164 Nevertheless, mere presence of dominance and control upon an independent director does not always mean that the independent director is not independent in the absence of conflicting interests and personal benefits arising from a particular decision or transaction. It is worthy to note that the “relevant inquiry is not how the director got his position, but rather how he comports himself in that position” as viewed by the United States Delaware Court of Chancery in Andreae v. Andreae (1992)26. The real test of how an individual comports himself as an independent director in a board stands on the strong footing of integrity. The case of Andreae v. Andreae (1992) postulates the need to understand the importance of distinguishing one’s position as an independent director with one’s self awareness of duties and responsibilities towards the corporation as a whole.
For instance, in a recent takeover bid reported in the Star News (January 12, 2011), the independent directors of PLUS Expressways Bhd (PLUS) had taken a constructive approach of requiring bidders to pay an upfront deposit of RM50 million with the offeree company and to provide proof of funding “as a means to determine their seriousness and credibility” within a given deadline. On 12 January 2011, one of the bidders, Jelas Ulung Sdn Bhd failed to deposit the said amount of money to PLUS. In a way, this brilliant action has greatly eliminated uncertainties surrounding the takeover bid over the assets and liabilities of PLUS. The reduction of uncertainties will also help to ward off any unwanted share price speculation of PLUS. The aforesaid action taken by the independent directors is laudable in view of the proactiveness shown on their part. The independent directors had indeed exercised their business judgment rule in a way that uphold their integrity of independence without fear or favour to any internal or external party.
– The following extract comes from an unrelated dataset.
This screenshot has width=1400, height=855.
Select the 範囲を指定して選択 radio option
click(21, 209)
165 Notwithstanding that an independent director may be truly independent from a board, it makes little difference to the level of protection of minority shareholders if there is no integrity on the part of the independent director. For example, even if the independent directors may have discovered the hanky-panky of the financial status of a corporation but they choose to be quiet instead and indirectly condone the action or decision of the other non-independent directors. For this reason alone, no level of independence could save a corporation if their integrity is overshadowed by greed and position. At the end of the day, it is the professionalism that an independent director should portray in upholding their integrity in managing a corporation. Independent directors must be able to garner the respect from their colleagues sitting in the same board so that their words are being heard and well accepted. They should not feel intimidated to question the board and voice out their concern. To be able to do so, it entails business acumen along with sufficient information in their hands. After all, their integrity lies on the legitimate expectation that they champion the interests of a corporation, in particular minority shareholders who are vulnerable to oppression by majority shareholders. Besides independence within the board itself, it is also important to gauge the appropriate level of board independence from the management in the context of Corprimacy.